» Texto del ejercicio
Todos los pacientes infectados por VIH,
incluyendo las minorías raciales y étnicas,
se están beneficiando de tratamientos
nuevos y más eficaces que se
crearon en los últimos 15 años. Sin embargo,
como los pacientes viven más
tiempo, la distribución del cáncer ha
cambiado drásticamente. Mientras los
tipos de cáncer que habitualmente se
han asociado con el avance del sida están
disminuyendo en la población con
VIH y sida, actualmente hay otros tipos
de cáncer que van en aumento.
Una historia de dos enfermedades
El cáncer y el VIH y sida han sido siempre
“una historia de dos enfermedades”,
según los investigadores del Instituto
Nacional del Cáncer (NCI). La infección
por VIH no solo debilita el sistema inmunitario,
lo cual conduce al sida y aumenta
el riesgo de infecciones oportunistas,
sino también aumenta el riesgo de
varios tipos de cáncer.
Uno de estos cánceres es el sarcoma
de Kaposi. Antes de la epidemia de
VIH y sida, el sarcoma de Kaposi era
sumamente raro, pero al presentarse
la epidemia, este se volvió más común.

» Datos proporcionados
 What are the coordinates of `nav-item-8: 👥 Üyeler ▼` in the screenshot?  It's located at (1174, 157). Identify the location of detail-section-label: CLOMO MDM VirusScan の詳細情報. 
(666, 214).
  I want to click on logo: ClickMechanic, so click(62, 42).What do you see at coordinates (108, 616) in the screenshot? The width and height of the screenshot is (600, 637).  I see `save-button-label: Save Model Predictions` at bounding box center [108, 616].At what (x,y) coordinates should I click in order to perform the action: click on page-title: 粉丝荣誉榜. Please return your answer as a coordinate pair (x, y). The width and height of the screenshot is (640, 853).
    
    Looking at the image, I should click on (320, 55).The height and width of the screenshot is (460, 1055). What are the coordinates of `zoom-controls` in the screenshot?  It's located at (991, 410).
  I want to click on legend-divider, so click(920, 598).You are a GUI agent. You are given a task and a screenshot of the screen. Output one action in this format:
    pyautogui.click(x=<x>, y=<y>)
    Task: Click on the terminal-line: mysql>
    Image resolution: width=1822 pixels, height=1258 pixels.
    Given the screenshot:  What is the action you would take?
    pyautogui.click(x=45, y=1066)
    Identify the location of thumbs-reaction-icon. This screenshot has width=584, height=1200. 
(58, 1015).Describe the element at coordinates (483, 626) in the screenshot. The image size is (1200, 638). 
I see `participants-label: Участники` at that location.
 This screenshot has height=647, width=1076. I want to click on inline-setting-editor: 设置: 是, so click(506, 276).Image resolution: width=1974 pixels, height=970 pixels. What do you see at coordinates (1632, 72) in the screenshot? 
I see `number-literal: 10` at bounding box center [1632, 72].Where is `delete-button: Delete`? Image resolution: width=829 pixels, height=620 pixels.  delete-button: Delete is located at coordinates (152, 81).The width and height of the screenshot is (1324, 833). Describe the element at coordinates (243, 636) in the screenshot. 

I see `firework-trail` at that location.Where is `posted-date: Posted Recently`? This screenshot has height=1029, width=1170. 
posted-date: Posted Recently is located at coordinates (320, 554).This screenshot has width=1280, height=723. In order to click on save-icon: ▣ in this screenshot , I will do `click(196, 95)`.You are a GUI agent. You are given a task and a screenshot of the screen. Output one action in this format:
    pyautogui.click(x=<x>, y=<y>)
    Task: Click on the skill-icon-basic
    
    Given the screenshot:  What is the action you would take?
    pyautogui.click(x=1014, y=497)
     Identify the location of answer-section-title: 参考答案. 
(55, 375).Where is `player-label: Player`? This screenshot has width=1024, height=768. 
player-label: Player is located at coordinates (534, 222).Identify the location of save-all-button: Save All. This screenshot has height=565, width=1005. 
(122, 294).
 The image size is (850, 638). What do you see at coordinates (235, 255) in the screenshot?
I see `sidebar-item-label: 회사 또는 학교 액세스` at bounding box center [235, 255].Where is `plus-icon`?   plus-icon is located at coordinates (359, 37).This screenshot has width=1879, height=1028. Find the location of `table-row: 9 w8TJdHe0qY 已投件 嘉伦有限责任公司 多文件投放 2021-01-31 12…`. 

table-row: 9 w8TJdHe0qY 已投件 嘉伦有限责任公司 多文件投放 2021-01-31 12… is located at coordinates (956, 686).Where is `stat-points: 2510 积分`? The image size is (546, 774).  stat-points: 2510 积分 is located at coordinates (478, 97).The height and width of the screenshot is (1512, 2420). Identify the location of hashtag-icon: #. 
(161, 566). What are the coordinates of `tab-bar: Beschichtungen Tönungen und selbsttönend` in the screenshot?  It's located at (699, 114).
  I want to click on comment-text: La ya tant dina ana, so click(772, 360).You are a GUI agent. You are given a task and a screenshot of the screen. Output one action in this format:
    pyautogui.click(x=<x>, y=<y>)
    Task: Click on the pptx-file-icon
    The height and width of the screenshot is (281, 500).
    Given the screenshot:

» Tarea
Retoma el texto sobre el VIH y el cáncer justo después de su última oración.

» Respuesta
Ciertamente, el aumento del sarcoma
de Kaposi ayudó a alertar a los médicos
sobre la epidemia, en primer lugar. El
sarcoma de Kaposi es ahora uno de los
tres cánceres, junto con el linfoma no
Hodgkin y el cáncer cervical invasivo,
cuya presencia forma parte del criterio
para determinar si una persona infectada
por VIH ha contraído sida. En 1995,
51 414 personas murieron de sida, y 34
000 personas con VIH habían presentado
uno de estos cánceres indicadores en
los cinco años anteriores.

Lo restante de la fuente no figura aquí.